Dataset records
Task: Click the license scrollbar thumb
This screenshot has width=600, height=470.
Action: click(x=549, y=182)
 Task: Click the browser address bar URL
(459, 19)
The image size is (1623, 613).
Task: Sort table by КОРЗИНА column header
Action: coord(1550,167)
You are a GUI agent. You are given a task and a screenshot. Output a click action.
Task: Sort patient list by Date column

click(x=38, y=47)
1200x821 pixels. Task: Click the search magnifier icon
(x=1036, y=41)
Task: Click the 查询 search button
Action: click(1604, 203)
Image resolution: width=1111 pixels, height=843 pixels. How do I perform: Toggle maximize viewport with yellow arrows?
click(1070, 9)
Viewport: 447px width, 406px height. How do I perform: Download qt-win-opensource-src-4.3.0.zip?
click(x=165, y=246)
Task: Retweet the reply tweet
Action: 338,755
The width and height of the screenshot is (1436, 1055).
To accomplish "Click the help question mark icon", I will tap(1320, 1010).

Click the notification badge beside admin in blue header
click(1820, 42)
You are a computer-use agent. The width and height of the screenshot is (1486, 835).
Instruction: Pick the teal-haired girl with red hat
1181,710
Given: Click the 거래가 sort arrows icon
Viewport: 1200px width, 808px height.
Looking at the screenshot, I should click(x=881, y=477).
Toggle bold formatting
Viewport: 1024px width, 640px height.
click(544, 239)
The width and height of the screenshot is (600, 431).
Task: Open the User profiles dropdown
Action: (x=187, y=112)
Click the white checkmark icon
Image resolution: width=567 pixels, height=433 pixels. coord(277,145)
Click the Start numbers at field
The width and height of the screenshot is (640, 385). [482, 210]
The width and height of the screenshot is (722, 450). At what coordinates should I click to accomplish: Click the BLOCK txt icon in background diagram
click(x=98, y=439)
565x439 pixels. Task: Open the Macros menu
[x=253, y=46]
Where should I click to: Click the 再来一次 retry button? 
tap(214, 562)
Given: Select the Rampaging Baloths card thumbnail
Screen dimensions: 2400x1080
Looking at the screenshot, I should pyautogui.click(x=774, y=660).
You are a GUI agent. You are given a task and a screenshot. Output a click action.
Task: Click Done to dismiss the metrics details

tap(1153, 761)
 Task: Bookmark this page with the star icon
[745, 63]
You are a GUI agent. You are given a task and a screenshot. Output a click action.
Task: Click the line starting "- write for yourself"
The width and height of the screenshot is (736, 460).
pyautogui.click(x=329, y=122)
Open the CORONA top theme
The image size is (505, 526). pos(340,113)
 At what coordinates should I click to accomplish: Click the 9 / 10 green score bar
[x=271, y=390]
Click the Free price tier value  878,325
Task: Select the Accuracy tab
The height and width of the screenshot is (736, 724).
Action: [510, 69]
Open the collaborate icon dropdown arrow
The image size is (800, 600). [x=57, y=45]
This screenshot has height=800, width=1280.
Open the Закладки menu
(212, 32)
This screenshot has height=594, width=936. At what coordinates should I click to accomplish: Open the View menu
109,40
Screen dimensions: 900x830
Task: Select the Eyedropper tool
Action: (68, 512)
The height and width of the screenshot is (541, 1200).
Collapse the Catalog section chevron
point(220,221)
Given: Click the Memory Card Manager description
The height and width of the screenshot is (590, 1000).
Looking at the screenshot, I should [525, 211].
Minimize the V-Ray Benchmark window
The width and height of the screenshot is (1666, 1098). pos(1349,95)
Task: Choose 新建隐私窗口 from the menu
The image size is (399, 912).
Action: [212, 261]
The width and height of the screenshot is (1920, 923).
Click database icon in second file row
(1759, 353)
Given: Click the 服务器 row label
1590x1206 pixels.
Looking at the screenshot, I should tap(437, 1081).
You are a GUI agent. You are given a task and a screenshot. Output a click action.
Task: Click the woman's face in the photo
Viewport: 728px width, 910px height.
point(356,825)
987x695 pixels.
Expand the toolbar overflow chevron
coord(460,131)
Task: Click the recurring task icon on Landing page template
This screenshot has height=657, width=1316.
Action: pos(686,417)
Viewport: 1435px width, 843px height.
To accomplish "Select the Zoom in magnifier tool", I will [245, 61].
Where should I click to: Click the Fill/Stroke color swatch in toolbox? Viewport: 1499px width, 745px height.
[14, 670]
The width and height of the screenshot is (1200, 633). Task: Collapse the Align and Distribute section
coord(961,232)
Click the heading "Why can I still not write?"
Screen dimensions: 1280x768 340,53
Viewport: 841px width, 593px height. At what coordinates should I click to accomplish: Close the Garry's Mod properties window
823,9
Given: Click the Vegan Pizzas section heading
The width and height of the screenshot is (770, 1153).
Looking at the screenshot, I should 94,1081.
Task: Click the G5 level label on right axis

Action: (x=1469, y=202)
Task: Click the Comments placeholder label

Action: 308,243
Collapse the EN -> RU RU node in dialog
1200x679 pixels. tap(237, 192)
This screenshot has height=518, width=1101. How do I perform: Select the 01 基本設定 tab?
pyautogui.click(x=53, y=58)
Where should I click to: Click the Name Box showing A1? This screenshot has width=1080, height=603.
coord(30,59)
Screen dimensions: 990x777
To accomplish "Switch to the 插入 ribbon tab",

* Exercise goal: Restate every entry above word for word.

* Task output:
Task: Click the license scrollbar thumb
This screenshot has width=600, height=470.
Action: click(x=549, y=182)
 Task: Click the browser address bar URL
(459, 19)
The image size is (1623, 613).
Task: Sort table by КОРЗИНА column header
Action: coord(1550,167)
You are a GUI agent. You are given a task and a screenshot. Output a click action.
Task: Sort patient list by Date column

click(x=38, y=47)
1200x821 pixels. Task: Click the search magnifier icon
(x=1036, y=41)
Task: Click the 查询 search button
Action: click(1604, 203)
Image resolution: width=1111 pixels, height=843 pixels. How do I perform: Toggle maximize viewport with yellow arrows?
click(1070, 9)
Viewport: 447px width, 406px height. How do I perform: Download qt-win-opensource-src-4.3.0.zip?
click(x=165, y=246)
Task: Retweet the reply tweet
Action: 338,755
The width and height of the screenshot is (1436, 1055).
To accomplish "Click the help question mark icon", I will tap(1320, 1010).

Click the notification badge beside admin in blue header
click(1820, 42)
You are a computer-use agent. The width and height of the screenshot is (1486, 835).
Instruction: Pick the teal-haired girl with red hat
1181,710
Given: Click the 거래가 sort arrows icon
Viewport: 1200px width, 808px height.
Looking at the screenshot, I should click(x=881, y=477).
Toggle bold formatting
Viewport: 1024px width, 640px height.
click(544, 239)
The width and height of the screenshot is (600, 431).
Task: Open the User profiles dropdown
Action: (x=187, y=112)
Click the white checkmark icon
Image resolution: width=567 pixels, height=433 pixels. coord(277,145)
Click the Start numbers at field
The width and height of the screenshot is (640, 385). [482, 210]
The width and height of the screenshot is (722, 450). At what coordinates should I click to accomplish: Click the BLOCK txt icon in background diagram
click(x=98, y=439)
565x439 pixels. Task: Open the Macros menu
[x=253, y=46]
Where should I click to: Click the 再来一次 retry button? 
tap(214, 562)
Given: Select the Rampaging Baloths card thumbnail
Screen dimensions: 2400x1080
Looking at the screenshot, I should pyautogui.click(x=774, y=660).
You are a GUI agent. You are given a task and a screenshot. Output a click action.
Task: Click Done to dismiss the metrics details

tap(1153, 761)
 Task: Bookmark this page with the star icon
[745, 63]
You are a GUI agent. You are given a task and a screenshot. Output a click action.
Task: Click the line starting "- write for yourself"
The width and height of the screenshot is (736, 460).
pyautogui.click(x=329, y=122)
Open the CORONA top theme
The image size is (505, 526). pos(340,113)
 At what coordinates should I click to accomplish: Click the 9 / 10 green score bar
[x=271, y=390]
Click the Free price tier value  878,325
Task: Select the Accuracy tab
The height and width of the screenshot is (736, 724).
Action: [510, 69]
Open the collaborate icon dropdown arrow
The image size is (800, 600). [x=57, y=45]
This screenshot has height=800, width=1280.
Open the Закладки menu
(212, 32)
This screenshot has height=594, width=936. At what coordinates should I click to accomplish: Open the View menu
109,40
Screen dimensions: 900x830
Task: Select the Eyedropper tool
Action: (68, 512)
The height and width of the screenshot is (541, 1200).
Collapse the Catalog section chevron
point(220,221)
Given: Click the Memory Card Manager description
The height and width of the screenshot is (590, 1000).
Looking at the screenshot, I should [525, 211].
Minimize the V-Ray Benchmark window
The width and height of the screenshot is (1666, 1098). pos(1349,95)
Task: Choose 新建隐私窗口 from the menu
The image size is (399, 912).
Action: [212, 261]
The width and height of the screenshot is (1920, 923).
Click database icon in second file row
(1759, 353)
Given: Click the 服务器 row label
1590x1206 pixels.
Looking at the screenshot, I should tap(437, 1081).
You are a GUI agent. You are given a task and a screenshot. Output a click action.
Task: Click the woman's face in the photo
Viewport: 728px width, 910px height.
point(356,825)
987x695 pixels.
Expand the toolbar overflow chevron
coord(460,131)
Task: Click the recurring task icon on Landing page template
This screenshot has height=657, width=1316.
Action: pos(686,417)
Viewport: 1435px width, 843px height.
To accomplish "Select the Zoom in magnifier tool", I will [245, 61].
Where should I click to: Click the Fill/Stroke color swatch in toolbox? Viewport: 1499px width, 745px height.
[14, 670]
The width and height of the screenshot is (1200, 633). Task: Collapse the Align and Distribute section
coord(961,232)
Click the heading "Why can I still not write?"
Screen dimensions: 1280x768 340,53
Viewport: 841px width, 593px height. At what coordinates should I click to accomplish: Close the Garry's Mod properties window
823,9
Given: Click the Vegan Pizzas section heading
The width and height of the screenshot is (770, 1153).
Looking at the screenshot, I should 94,1081.
Task: Click the G5 level label on right axis

Action: (x=1469, y=202)
Task: Click the Comments placeholder label

Action: 308,243
Collapse the EN -> RU RU node in dialog
1200x679 pixels. tap(237, 192)
This screenshot has height=518, width=1101. How do I perform: Select the 01 基本設定 tab?
pyautogui.click(x=53, y=58)
Where should I click to: Click the Name Box showing A1? This screenshot has width=1080, height=603.
coord(30,59)
Screen dimensions: 990x777
To accomplish "Switch to the 插入 ribbon tab",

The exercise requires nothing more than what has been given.